Aufgabenstellung 1 >>
Beantworte zu dem Quellenauszug die folgenden Fragen:
(a) Wovon handelt die Kolumne laut ihrem ersten Satz?
(b) Welche Temperaturen für Luft und Wasser gehören zum tropischen Traum?
(c) Was ist aus, nachdem „Mai mii.“ gesagt wird?
Aufgabenstellung 2 >>
Nenne alle Dinge, die im Quellenauszug in dem Satz aufgezählt werden, der mit „Die es doch können“ beginnt.

Quellenauszug >>
┌──
Kältetod bei 16 Grad

Diese Kolumne handelt vom Wetter. Halt! Nicht gleich gähnen und umblättern! Das Wetter ist ein wahnsinnig spannendes Thema, das stets brandaktuell ist und ausnahmslos jeden betrifft. Der beste Beweis dafür ist die Tatsache, dass die Leute ständig darüber reden. Und zwar nicht nur in Deutschland, wo es ständig etwas zu meckern gibt - was nicht nur für das Wetter gilt, aber dafür besonders -, sondern auch in Thailand mit seinem sonnigen TUI-Prospekt-Ruf.

Ach, wie schwärmen sie, die fröstelnden Bleichgesichter in den gemäßigten Breiten, mit ihrem heißen Tee und ihren Wollsocken: vom tropischen Traum, Luft 30 Grad, Wasser 30 Grad, nur der Cocktail bitte gut gekühlt. Besonders schwärmen immer diejenigen, die gerade nicht mal eben so über Neujahr hereinfliegen können. Die es doch können, merken nach dem Abflauen der Anfangseuphorie, dass es am Strand Sandflöhe gibt oder im Meer brennende Quallen oder dass es den ausgesuchten Cocktail gerade nicht gibt. „Mai mii.“ Die Ananas ist aus. Irgend etwas ist ja immer.
└──
Bereitgestellte Angaben >>
┌──
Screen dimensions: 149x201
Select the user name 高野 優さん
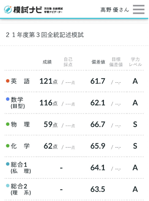pos(115,10)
└──
Fertige Antwort 1 >>
(a) Vom Wetter.
(b) Luft 30 Grad, Wasser 30 Grad.
(c) Die Ananas.

Fertige Antwort 2 >>
- Sandflöhe am Strand
- brennende Quallen im Meer
- der ausgesuchte Cocktail, den es gerade nicht gibt